**TÂCHE DEMANDÉE 1:** Pouvez-vous reproduire à l'identique les lignes des enregistrements, de celle qui contient « Describe the element » jusqu'à la fin des enregistrements, bornes comprises, en omettant les images ?

**EXTRAIT DU DOCUMENT:**
La création des Villages des Tortues

C’est cet afflux de tortues étrangères qui nous poussa, en mai 1988, à créer un Village des Tortues, en Provence, à Gonfaron, pour à la fois éviter que des animaux exotiques soient relâchés dans la nature, et soigner les espèces locales. Au fil des années, la SOPTOM a créé d’autres Villages des Tortues, à Moltifao en Corse, à Noflaye au Sénégal, et à Mangily à Madagascar. Ces centres peuvent ainsi recueillir les tortues abandonnées, les soigner, dispenser de l’éducation, former de futurs naturalistes, et faire comprendre au grand public qu’il ne faut pas acquérir ces reptiles, ni les maltraiter, ni les vendre ou les placer en captivité. Ces Villages des Tortues sont des outils extrêmement efficaces pour contribuer à réduire les trafics, à éviter des lâchers intempestifs dans la nature, à contenir la maltraitance animale, et faire évoluer les mentalités. Car notre message essentiel, toujours répété, est : « Les tortues sont des animaux sauvages, qui n’ont rien à faire en captivité. Ce ne sont pas des produits de consommation, ni des jouets, ni des animaux domestiques. Il faut les laisser vivre DANS LEUR MILIEU NATUREL ».

La lutte contre les ventes et les importations

Dans les années 1990, un autre problème devint inquiétant : celui de l’invasion des tortues dites « de Floride » (Trachemys, Graptemys, Chrysemys), importées par millions dans toute l’Europe, la plupart du temps comme juvéniles, et devenues des sortes de « jouets pour enfants » ou de « lots de loteries », et finissant dans les égouts, les WC, ou les ruisseaux, lacs et rivières de nos pays. Ces tortues américaines abandonnées en masse dans la nature ont envahi les écosystèmes aquatiques, et ont affecté la flore et la faune locale, dont la Cistude d’Europe Emys orbicularis. Sept années furent nécessaires, et un combat acharné, pour faire évoluer les lois et règlements afin de stopper ce commerce néfaste. La LFDA, une fois encore, fut au premier rang de ces combattants en faveur du respect et du droit animal. Et c’est en montant à Bruxelles, en faisant le siège des bâtiments de l’U.E., que nos associations parvinrent à faire bouger les lignes. En 2006, un règlement européen interdit enfin l’importation de la tortue Trachemys scripta, dans toute l’Europe.

**DONNÉES AFFICHÉES:**
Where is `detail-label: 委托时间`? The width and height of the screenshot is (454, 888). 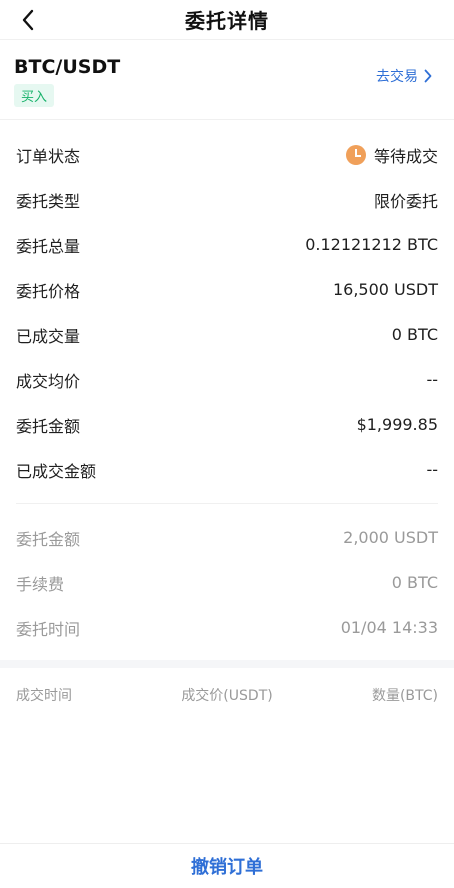 detail-label: 委托时间 is located at coordinates (48, 629).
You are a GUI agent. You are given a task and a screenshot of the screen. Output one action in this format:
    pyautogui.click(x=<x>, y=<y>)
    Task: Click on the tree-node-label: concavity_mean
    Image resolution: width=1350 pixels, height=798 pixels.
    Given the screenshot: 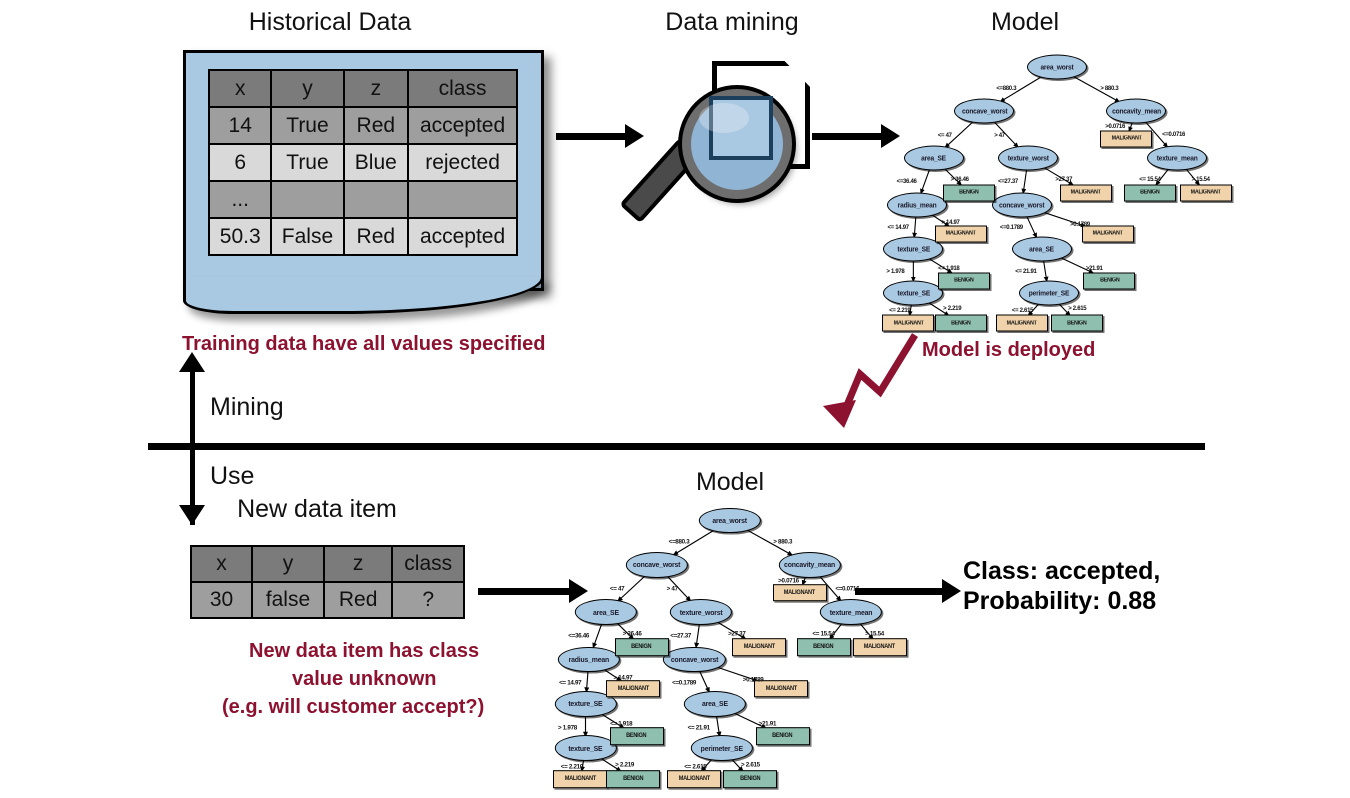 What is the action you would take?
    pyautogui.click(x=810, y=565)
    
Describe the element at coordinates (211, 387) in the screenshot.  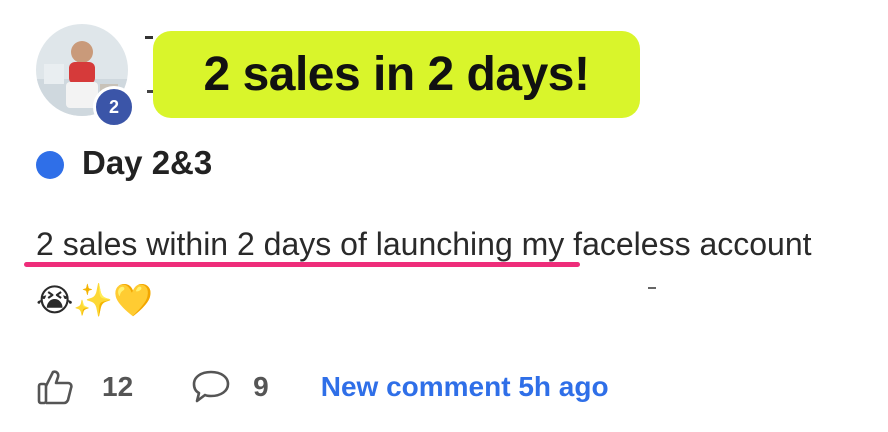
I see `comment-bubble-icon` at that location.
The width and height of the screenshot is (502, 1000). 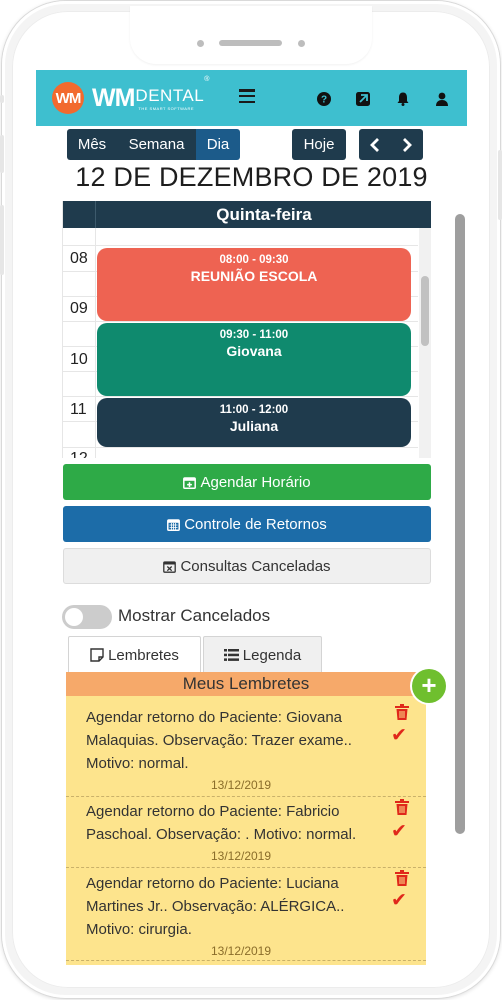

**TÂCHE DEMANDÉE 2:** Pouvez-vous poursuivre le texte sur la protection des tortues à partir de sa dernière phrase ?

**RÉPONSE 1:**
Describe the element at coordinates (211, 387) in the screenshot.  
I see `comment-bubble-icon` at that location.
The width and height of the screenshot is (502, 1000). 

**RÉPONSE 2:**
Dans les années suivantes, les animaleries tentèrent de vendre d’autres « produits chéloniens », aquatiques ou terrestres, comme les tortues des steppes Agrionemys horsfieldii, les tortues des Balkans, Testudo boettgeri, les tortues africaines Kinixys, ou des tortues d’eau africaines Pelusios. Mais les mentalités changent. Grâce à la SOPTOM et aux Villages des Tortues, l’image de ces animaux se transforme peu à peu et le grand public comprend que les Chéloniens n’ont rien à faire en captivité. Le plus grand succès sans doute de ces campagnes contre le commerce des tortues d’Afrique du Nord, ou celles « de Floride », a été de redonner un statut « d’animal sauvage » à ces très vieux vertébrés nés il y a 230 millions d’années, à la place de cette image de « tortues de jardin » qu’elles avaient auparavant.

De nos jours, nous constatons encore beaucoup de maltraitance, de commerces, ou d’exactions, envers les tortues, moins en Europe sans doute qu’autrefois, mais partout ailleurs dans le monde. Mais nous remarquons aussi que grâce à nos associations de conservation, et à des structures comme l’UICN, la CITES, la LFDA et le WWF, des lois plus contraignantes ont été mises en place, des Parcs et Réserves ont été créés, et les tortues sont en principe moins exploitées, moins détruites, et moins menacées qu’aux siècles derniers. Nous notons une avancée dans les mentalités des pays occidentaux. En France, par exemple, on ne vend plus de Testudo graeca, et le commerce des tortues « de Floride » s’est effondré. Il en est de même dans tous les pays européens. La Cistude elle-même, tortue aquatique typiquement paléarctique, est également protégée, et elle ne souffre plus de sa rivalité antérieure avec les tortues américaines. De beaux programmes essaient de conserver ses habitats, et même de réaliser des renforcements de populations ou des réintroductions.  Mais ne soyons pas naïfs : le combat doit se poursuivre !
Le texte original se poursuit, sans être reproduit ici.